するとキング・ドラゴンは、再びその大きな翼をはばたかせた。くっ、またくる! 目には見えない、真空波の攻撃が! なので私は、大きくジャンプしてみた。すると何とか、真空波の攻撃をかわすことができた。やりましたわ! 真空波の攻撃は、こうやってかわせばいいんですわ!
するとキング・ドラゴンは、私に攻撃が効かないことを理解したのか戸惑っているようだ。確かに、このキング・ドラゴンは強い。精神攻撃と、目には見えない真空波の攻撃。この攻撃を喰らったら、普通の剣士は負けてしまうだろう。でも、残念ですわねキング・ドラゴン。私はあなたを戦闘不能にするほどの、剣聖を目指しているんですわ! さあ、これからはこっちの番ですわ!

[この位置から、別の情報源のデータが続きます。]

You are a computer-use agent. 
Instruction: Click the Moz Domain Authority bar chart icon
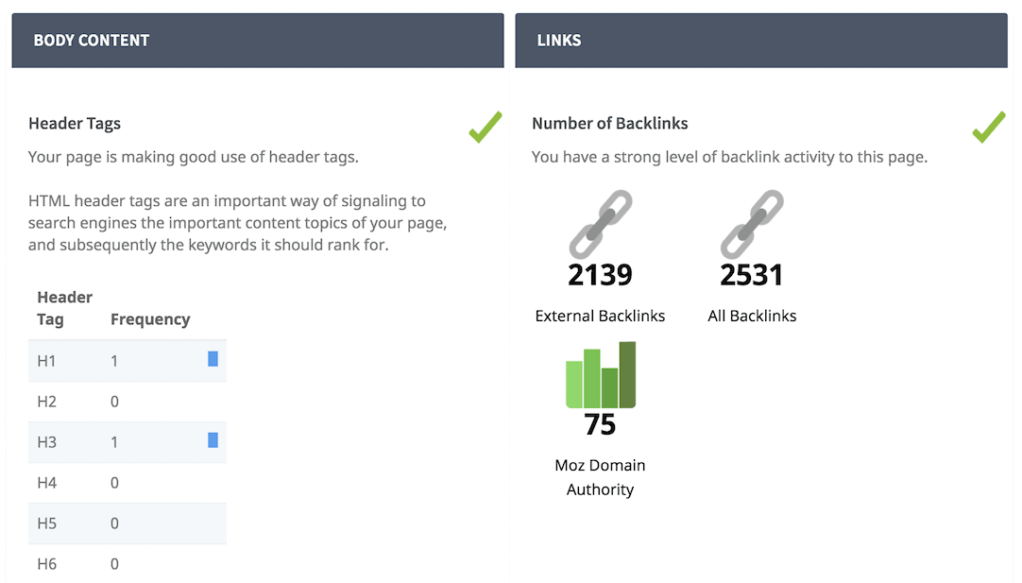pos(600,375)
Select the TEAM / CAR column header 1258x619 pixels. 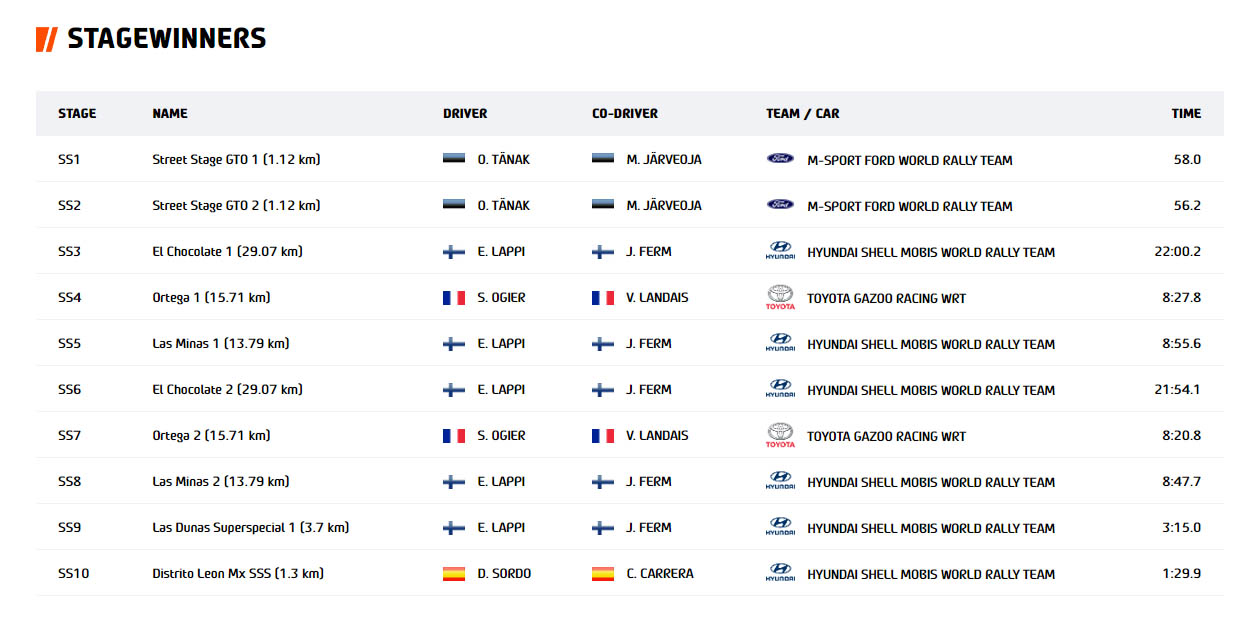coord(803,113)
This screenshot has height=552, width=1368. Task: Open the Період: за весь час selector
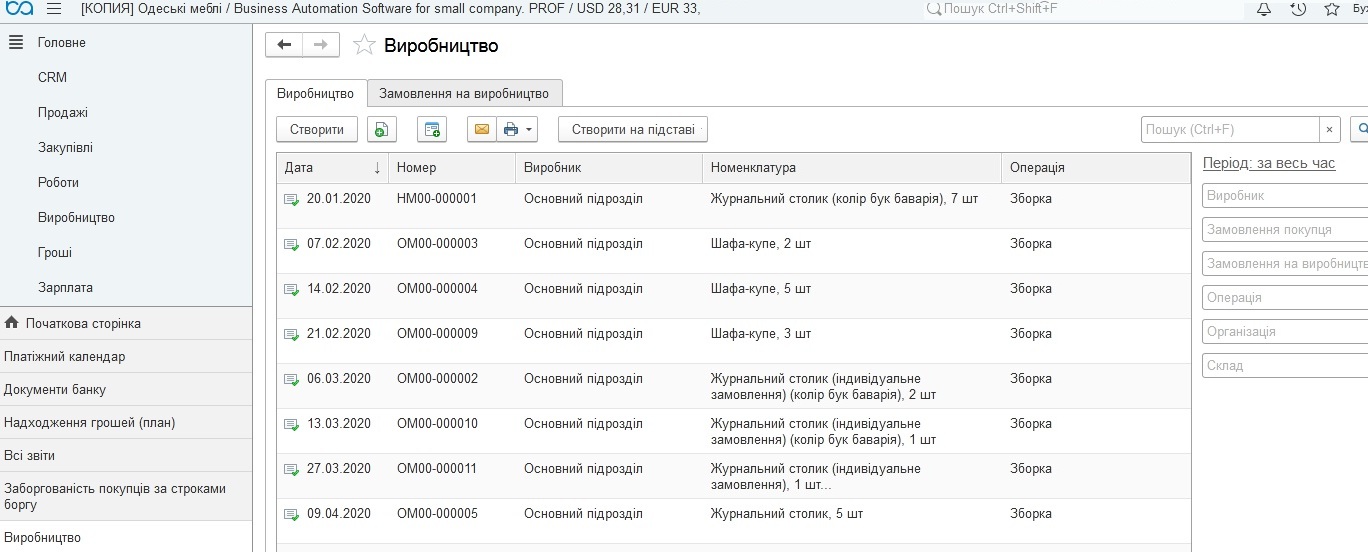click(1268, 163)
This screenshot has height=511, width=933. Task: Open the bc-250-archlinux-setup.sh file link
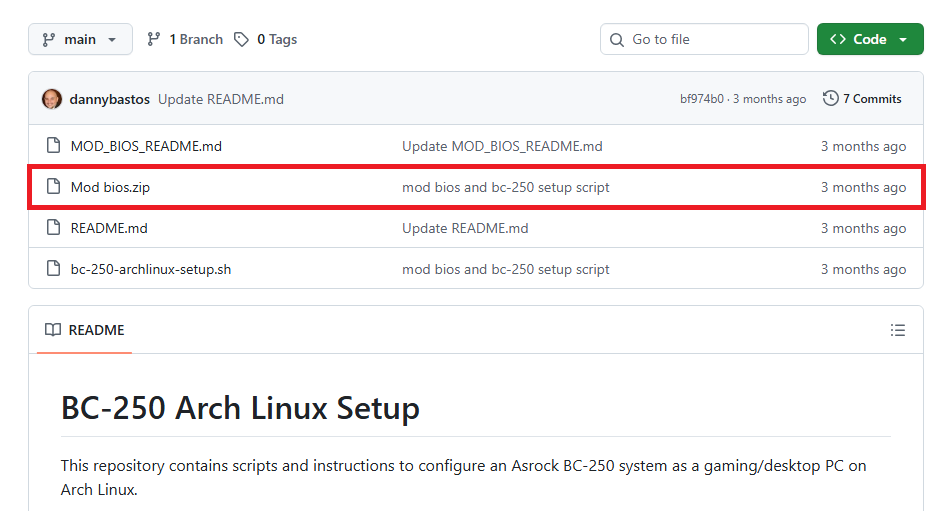150,269
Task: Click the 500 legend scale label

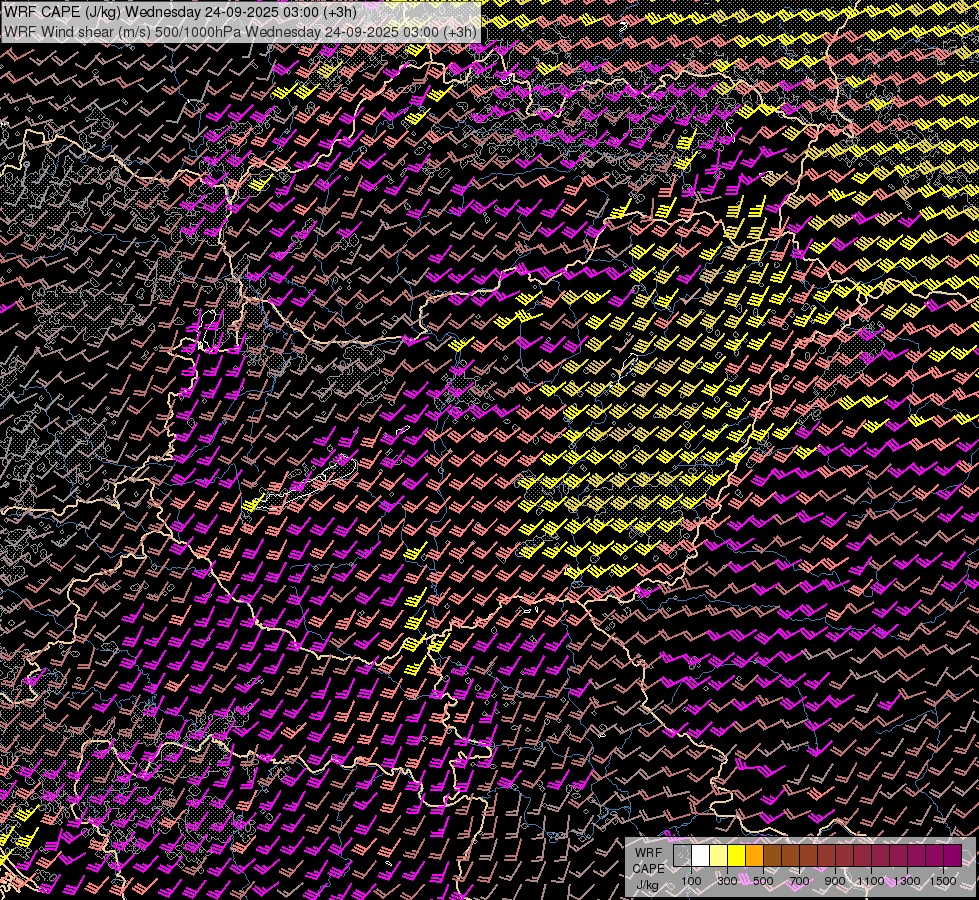Action: pos(763,881)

そして私は、キング・ドラゴンに聖剣アポビーで連続斬りをあびせた。だがキング・ドラゴンに、ダメージはないようだ。くっ。さすがは最強のモンスターと言われる、キング・ドラゴンですわ。普通の攻撃は、効きませんか。それならば……。
私はリラックスして精神を集中させて、魔力を作った。するとそれに反応して、聖剣アポビーが目覚めた。
「ふーむ。お主、あの敵に苦戦しているようである……」
「そうなの! だから力を貸して、聖剣アポビー!」
「もちろんである。さあ、我輩に魔力を注ぐのである」
「ええ!」
と私は聖剣アポビーに、魔力を注ぎ込んだ。すると黄色だった聖剣アポビーは、緑色に変わった。